* _PROBLEM STATEMENT_: Your copy should repeat each record exactly and contain none of the pictures.
•••
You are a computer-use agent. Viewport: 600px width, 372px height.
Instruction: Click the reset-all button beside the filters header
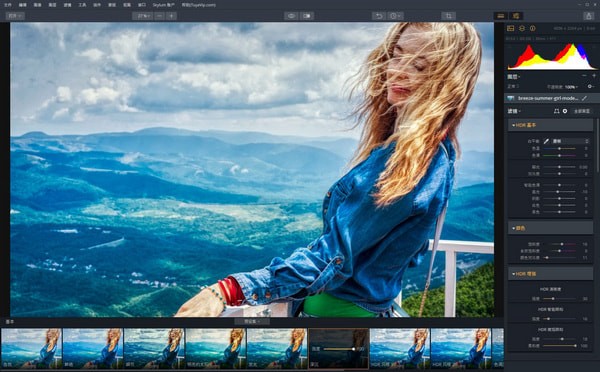click(582, 111)
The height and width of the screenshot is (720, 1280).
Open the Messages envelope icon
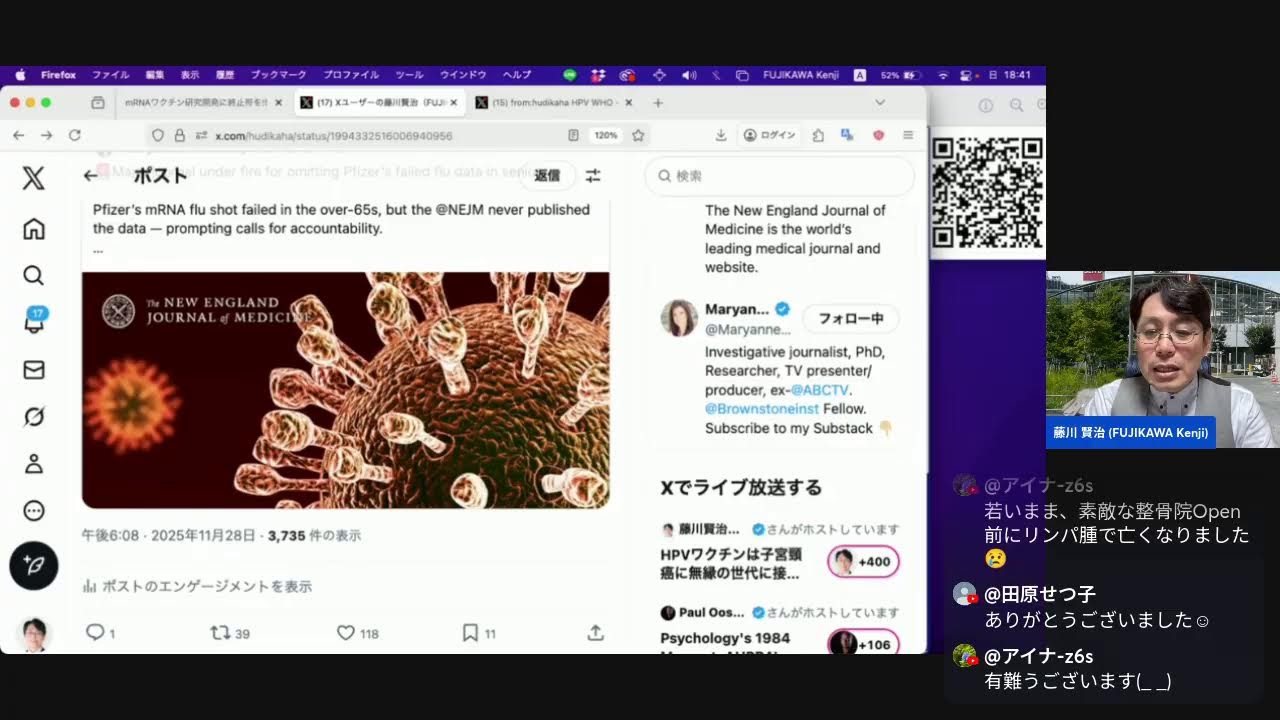34,370
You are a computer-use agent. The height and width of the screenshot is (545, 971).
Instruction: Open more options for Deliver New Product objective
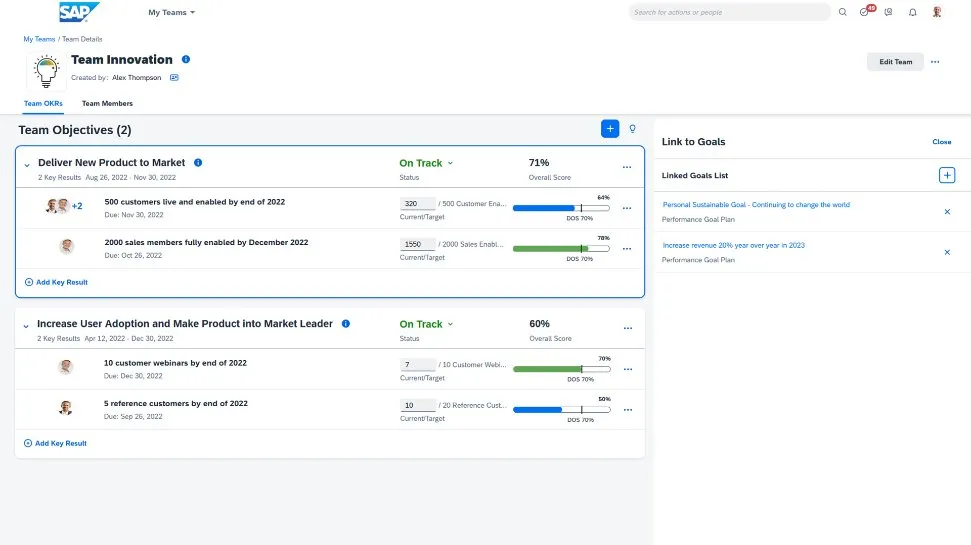[x=627, y=167]
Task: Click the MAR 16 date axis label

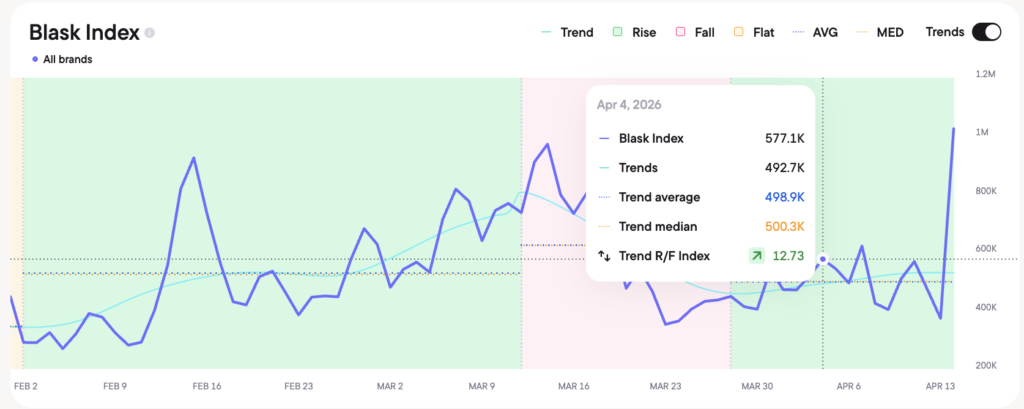Action: (x=573, y=385)
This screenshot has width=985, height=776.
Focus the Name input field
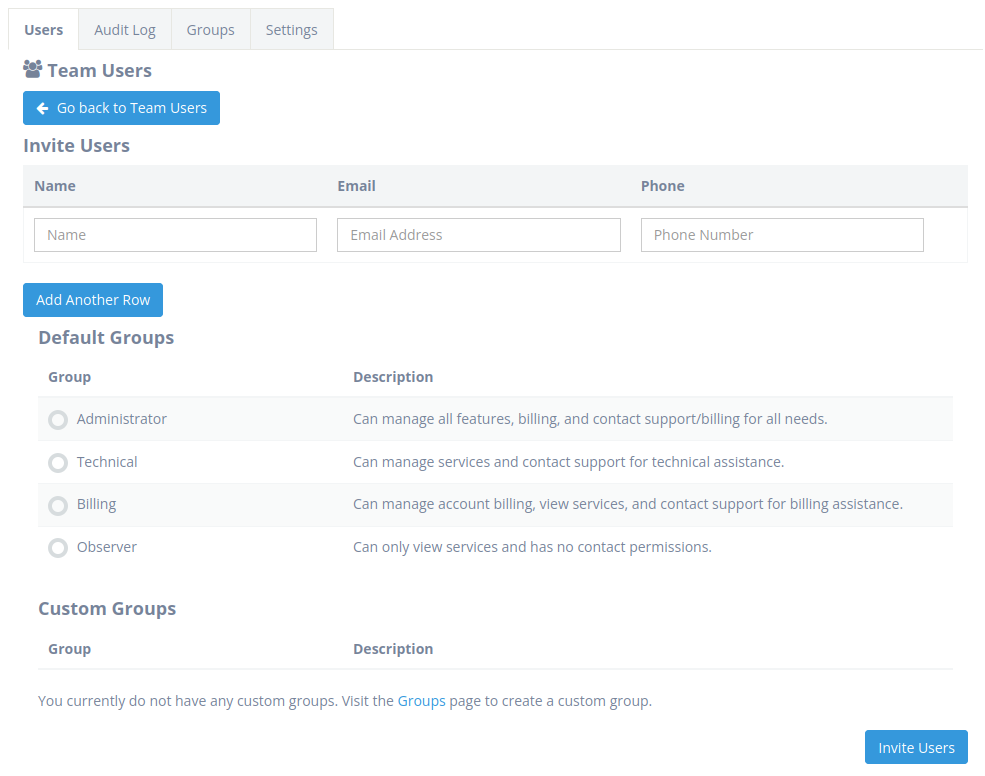(175, 235)
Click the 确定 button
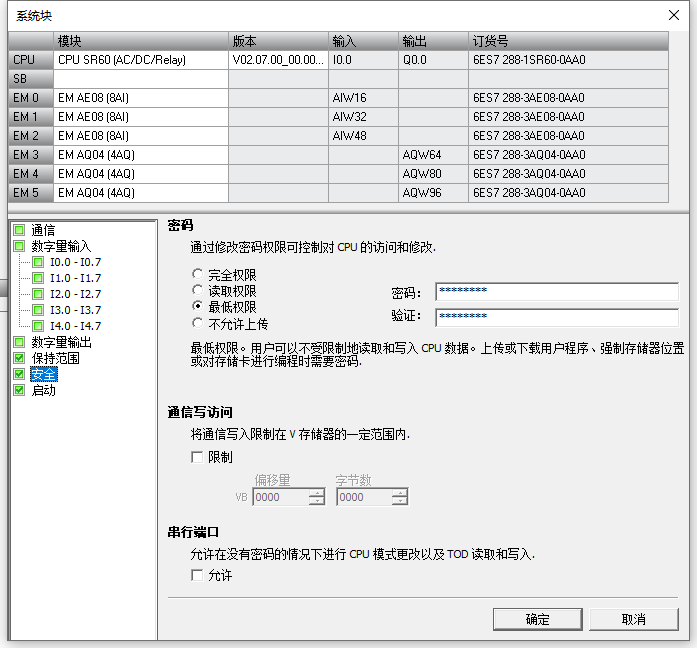This screenshot has height=648, width=697. click(537, 619)
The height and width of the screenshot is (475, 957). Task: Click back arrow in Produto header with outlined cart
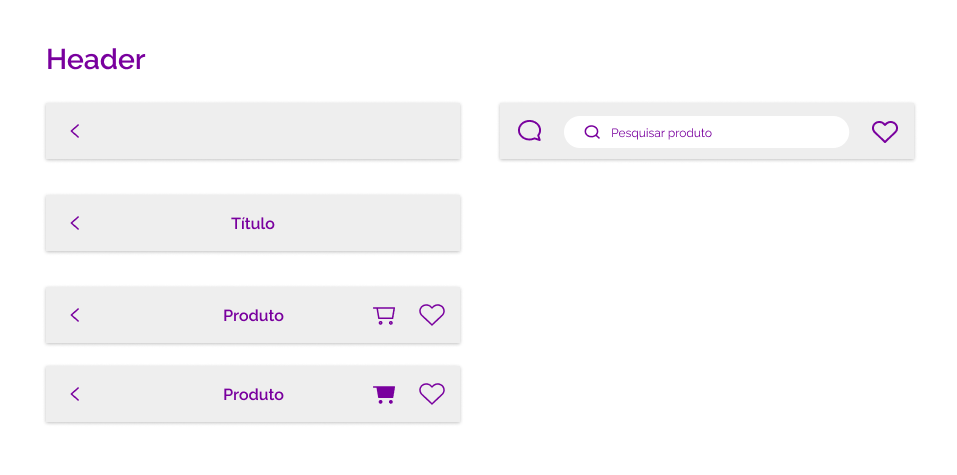(x=75, y=315)
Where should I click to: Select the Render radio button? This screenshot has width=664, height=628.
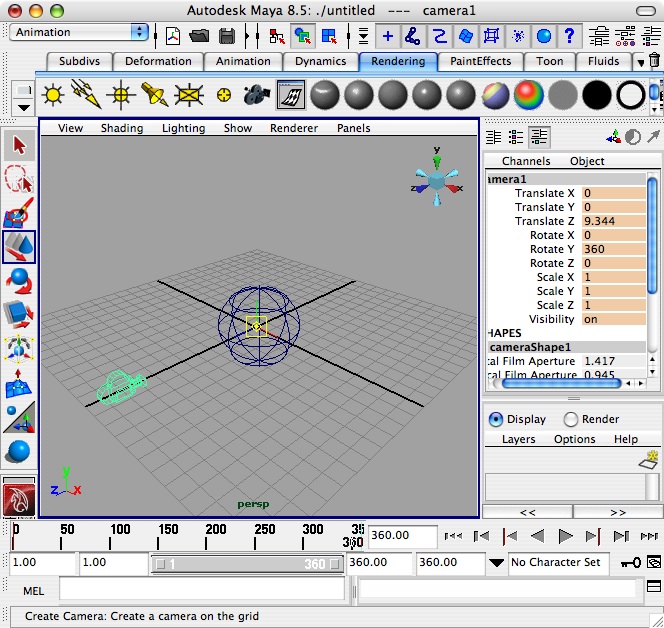[x=571, y=419]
•••
* _SOLUTION TO THE PROBLEM_:
You are a computer-use agent. Viewport: 600px width, 372px height.
Instruction: Click the reset-all button beside the filters header
click(582, 111)
The height and width of the screenshot is (720, 1280).
Open the Messages envelope icon
34,370
You are a computer-use agent. The height and width of the screenshot is (545, 971).
Instruction: Open more options for Deliver New Product objective
[x=627, y=167]
Task: Click the MAR 16 date axis label

Action: (x=573, y=385)
This screenshot has width=985, height=776.
Focus the Name input field
(175, 235)
Click the 确定 button
This screenshot has height=648, width=697. click(537, 619)
The height and width of the screenshot is (475, 957). Task: Click back arrow in Produto header with outlined cart
(x=75, y=315)
Where should I click to: Select the Render radio button? This screenshot has width=664, height=628.
[x=571, y=419]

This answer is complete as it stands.